== Segment start ==
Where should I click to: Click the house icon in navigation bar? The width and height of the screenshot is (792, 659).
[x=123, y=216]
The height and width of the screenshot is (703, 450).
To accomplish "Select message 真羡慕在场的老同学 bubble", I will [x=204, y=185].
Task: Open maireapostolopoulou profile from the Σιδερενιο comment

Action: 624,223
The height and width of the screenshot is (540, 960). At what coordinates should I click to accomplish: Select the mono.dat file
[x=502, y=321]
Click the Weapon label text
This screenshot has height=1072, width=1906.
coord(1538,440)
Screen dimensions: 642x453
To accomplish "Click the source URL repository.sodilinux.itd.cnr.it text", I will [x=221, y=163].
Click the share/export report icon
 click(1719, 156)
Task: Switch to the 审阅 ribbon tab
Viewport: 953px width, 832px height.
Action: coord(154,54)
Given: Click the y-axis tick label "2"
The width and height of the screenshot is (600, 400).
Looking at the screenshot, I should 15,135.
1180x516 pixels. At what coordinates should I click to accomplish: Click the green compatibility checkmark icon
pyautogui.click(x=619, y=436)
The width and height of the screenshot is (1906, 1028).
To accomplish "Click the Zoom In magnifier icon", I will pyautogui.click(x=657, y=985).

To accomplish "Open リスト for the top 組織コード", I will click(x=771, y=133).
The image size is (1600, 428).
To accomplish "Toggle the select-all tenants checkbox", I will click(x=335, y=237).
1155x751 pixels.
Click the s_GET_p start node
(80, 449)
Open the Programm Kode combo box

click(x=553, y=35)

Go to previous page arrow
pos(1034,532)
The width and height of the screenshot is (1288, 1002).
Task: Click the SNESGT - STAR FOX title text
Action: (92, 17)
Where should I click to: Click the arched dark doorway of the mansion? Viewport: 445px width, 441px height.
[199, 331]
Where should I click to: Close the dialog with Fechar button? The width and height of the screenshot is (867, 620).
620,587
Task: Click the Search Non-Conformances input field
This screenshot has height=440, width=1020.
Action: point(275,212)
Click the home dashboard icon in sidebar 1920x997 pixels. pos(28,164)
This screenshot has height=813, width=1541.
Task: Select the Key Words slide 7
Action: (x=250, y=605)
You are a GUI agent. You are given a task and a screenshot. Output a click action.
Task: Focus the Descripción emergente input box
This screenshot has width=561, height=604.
== Segment end ==
How to complete this task: An exact repeat of all the records is required.

Result:
Where should I click to: Click the house icon in navigation bar? The width and height of the screenshot is (792, 659).
[x=123, y=216]
The height and width of the screenshot is (703, 450).
To accomplish "Select message 真羡慕在场的老同学 bubble", I will [x=204, y=185].
Task: Open maireapostolopoulou profile from the Σιδερενιο comment

Action: 624,223
The height and width of the screenshot is (540, 960). At what coordinates should I click to accomplish: Select the mono.dat file
[x=502, y=321]
Click the Weapon label text
This screenshot has height=1072, width=1906.
coord(1538,440)
Screen dimensions: 642x453
To accomplish "Click the source URL repository.sodilinux.itd.cnr.it text", I will [x=221, y=163].
Click the share/export report icon
 click(1719, 156)
Task: Switch to the 审阅 ribbon tab
Viewport: 953px width, 832px height.
Action: coord(154,54)
Given: Click the y-axis tick label "2"
The width and height of the screenshot is (600, 400).
Looking at the screenshot, I should 15,135.
1180x516 pixels. At what coordinates should I click to accomplish: Click the green compatibility checkmark icon
pyautogui.click(x=619, y=436)
The width and height of the screenshot is (1906, 1028).
To accomplish "Click the Zoom In magnifier icon", I will pyautogui.click(x=657, y=985).

To accomplish "Open リスト for the top 組織コード", I will click(x=771, y=133).
The image size is (1600, 428).
To accomplish "Toggle the select-all tenants checkbox", I will click(x=335, y=237).
1155x751 pixels.
Click the s_GET_p start node
(80, 449)
Open the Programm Kode combo box

click(x=553, y=35)

Go to previous page arrow
pos(1034,532)
The width and height of the screenshot is (1288, 1002).
Task: Click the SNESGT - STAR FOX title text
Action: (92, 17)
Where should I click to: Click the arched dark doorway of the mansion? Viewport: 445px width, 441px height.
[199, 331]
Where should I click to: Close the dialog with Fechar button? The width and height of the screenshot is (867, 620).
620,587
Task: Click the Search Non-Conformances input field
This screenshot has height=440, width=1020.
Action: point(275,212)
Click the home dashboard icon in sidebar 1920x997 pixels. pos(28,164)
This screenshot has height=813, width=1541.
Task: Select the Key Words slide 7
Action: (x=250, y=605)
You are a GUI agent. You are given a task and a screenshot. Output a click action.
Task: Focus the Descripción emergente input box
This screenshot has width=561, height=604.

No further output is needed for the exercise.